### What is required:
All records need to be reproduced exactly. Keep every word as it is.

### Data:

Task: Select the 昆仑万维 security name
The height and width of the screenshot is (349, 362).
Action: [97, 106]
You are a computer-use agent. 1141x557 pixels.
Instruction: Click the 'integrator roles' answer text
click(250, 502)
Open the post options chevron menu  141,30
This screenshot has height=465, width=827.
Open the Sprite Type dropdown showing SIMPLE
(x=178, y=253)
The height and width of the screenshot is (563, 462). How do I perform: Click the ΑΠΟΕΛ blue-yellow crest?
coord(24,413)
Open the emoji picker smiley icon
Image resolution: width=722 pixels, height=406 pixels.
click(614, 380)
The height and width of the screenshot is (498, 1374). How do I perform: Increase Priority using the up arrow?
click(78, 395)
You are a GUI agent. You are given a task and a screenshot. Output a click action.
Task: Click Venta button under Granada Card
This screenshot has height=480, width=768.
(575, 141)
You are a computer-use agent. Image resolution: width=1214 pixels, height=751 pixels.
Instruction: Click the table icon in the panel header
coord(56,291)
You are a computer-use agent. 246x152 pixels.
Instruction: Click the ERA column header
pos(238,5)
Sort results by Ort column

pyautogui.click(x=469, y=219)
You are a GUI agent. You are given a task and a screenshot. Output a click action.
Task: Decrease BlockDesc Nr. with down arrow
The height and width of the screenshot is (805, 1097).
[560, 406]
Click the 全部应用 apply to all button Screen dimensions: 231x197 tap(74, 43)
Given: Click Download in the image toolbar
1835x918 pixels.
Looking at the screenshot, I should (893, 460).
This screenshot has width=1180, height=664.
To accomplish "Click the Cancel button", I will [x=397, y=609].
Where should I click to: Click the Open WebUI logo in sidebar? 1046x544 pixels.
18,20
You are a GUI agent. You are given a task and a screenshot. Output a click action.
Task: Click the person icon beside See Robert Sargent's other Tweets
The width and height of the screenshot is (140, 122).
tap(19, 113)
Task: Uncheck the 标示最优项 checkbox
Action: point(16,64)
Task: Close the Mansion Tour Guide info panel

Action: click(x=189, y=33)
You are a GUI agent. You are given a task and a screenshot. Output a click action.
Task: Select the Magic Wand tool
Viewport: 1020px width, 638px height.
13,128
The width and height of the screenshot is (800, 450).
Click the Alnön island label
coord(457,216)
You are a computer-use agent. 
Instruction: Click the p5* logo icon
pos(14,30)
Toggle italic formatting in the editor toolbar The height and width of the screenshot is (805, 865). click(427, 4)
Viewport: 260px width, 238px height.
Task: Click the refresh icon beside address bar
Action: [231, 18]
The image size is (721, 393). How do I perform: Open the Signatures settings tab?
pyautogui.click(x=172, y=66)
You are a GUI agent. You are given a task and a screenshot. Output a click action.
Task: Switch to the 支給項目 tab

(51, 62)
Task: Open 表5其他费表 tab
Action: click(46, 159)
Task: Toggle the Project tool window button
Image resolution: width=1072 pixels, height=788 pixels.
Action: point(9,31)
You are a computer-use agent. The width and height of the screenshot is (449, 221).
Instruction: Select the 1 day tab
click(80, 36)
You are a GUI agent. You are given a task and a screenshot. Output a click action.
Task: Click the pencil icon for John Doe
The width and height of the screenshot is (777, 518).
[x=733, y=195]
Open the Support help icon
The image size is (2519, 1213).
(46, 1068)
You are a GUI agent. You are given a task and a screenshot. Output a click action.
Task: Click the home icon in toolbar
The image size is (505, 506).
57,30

### Result of this task:
Task: Select the 昆仑万维 security name
The height and width of the screenshot is (349, 362).
Action: [97, 106]
You are a computer-use agent. 1141x557 pixels.
Instruction: Click the 'integrator roles' answer text
click(250, 502)
Open the post options chevron menu  141,30
This screenshot has height=465, width=827.
Open the Sprite Type dropdown showing SIMPLE
(x=178, y=253)
The height and width of the screenshot is (563, 462). How do I perform: Click the ΑΠΟΕΛ blue-yellow crest?
coord(24,413)
Open the emoji picker smiley icon
Image resolution: width=722 pixels, height=406 pixels.
click(614, 380)
The height and width of the screenshot is (498, 1374). How do I perform: Increase Priority using the up arrow?
click(78, 395)
You are a GUI agent. You are given a task and a screenshot. Output a click action.
Task: Click Venta button under Granada Card
This screenshot has height=480, width=768.
(575, 141)
You are a computer-use agent. Image resolution: width=1214 pixels, height=751 pixels.
Instruction: Click the table icon in the panel header
coord(56,291)
You are a computer-use agent. 246x152 pixels.
Instruction: Click the ERA column header
pos(238,5)
Sort results by Ort column

pyautogui.click(x=469, y=219)
You are a GUI agent. You are given a task and a screenshot. Output a click action.
Task: Decrease BlockDesc Nr. with down arrow
The height and width of the screenshot is (805, 1097).
[560, 406]
Click the 全部应用 apply to all button Screen dimensions: 231x197 tap(74, 43)
Given: Click Download in the image toolbar
1835x918 pixels.
Looking at the screenshot, I should (893, 460).
This screenshot has width=1180, height=664.
To accomplish "Click the Cancel button", I will [x=397, y=609].
Where should I click to: Click the Open WebUI logo in sidebar? 1046x544 pixels.
18,20
You are a GUI agent. You are given a task and a screenshot. Output a click action.
Task: Click the person icon beside See Robert Sargent's other Tweets
The width and height of the screenshot is (140, 122).
tap(19, 113)
Task: Uncheck the 标示最优项 checkbox
Action: point(16,64)
Task: Close the Mansion Tour Guide info panel

Action: click(x=189, y=33)
You are a GUI agent. You are given a task and a screenshot. Output a click action.
Task: Select the Magic Wand tool
Viewport: 1020px width, 638px height.
13,128
The width and height of the screenshot is (800, 450).
Click the Alnön island label
coord(457,216)
You are a computer-use agent. 
Instruction: Click the p5* logo icon
pos(14,30)
Toggle italic formatting in the editor toolbar The height and width of the screenshot is (805, 865). click(427, 4)
Viewport: 260px width, 238px height.
Task: Click the refresh icon beside address bar
Action: [231, 18]
The image size is (721, 393). How do I perform: Open the Signatures settings tab?
pyautogui.click(x=172, y=66)
You are a GUI agent. You are given a task and a screenshot. Output a click action.
Task: Switch to the 支給項目 tab

(51, 62)
Task: Open 表5其他费表 tab
Action: click(46, 159)
Task: Toggle the Project tool window button
Image resolution: width=1072 pixels, height=788 pixels.
Action: point(9,31)
You are a computer-use agent. The width and height of the screenshot is (449, 221).
Instruction: Select the 1 day tab
click(80, 36)
You are a GUI agent. You are given a task and a screenshot. Output a click action.
Task: Click the pencil icon for John Doe
The width and height of the screenshot is (777, 518).
[x=733, y=195]
Open the Support help icon
The image size is (2519, 1213).
(46, 1068)
You are a GUI agent. You are given a task and a screenshot. Output a click action.
Task: Click the home icon in toolbar
The image size is (505, 506).
57,30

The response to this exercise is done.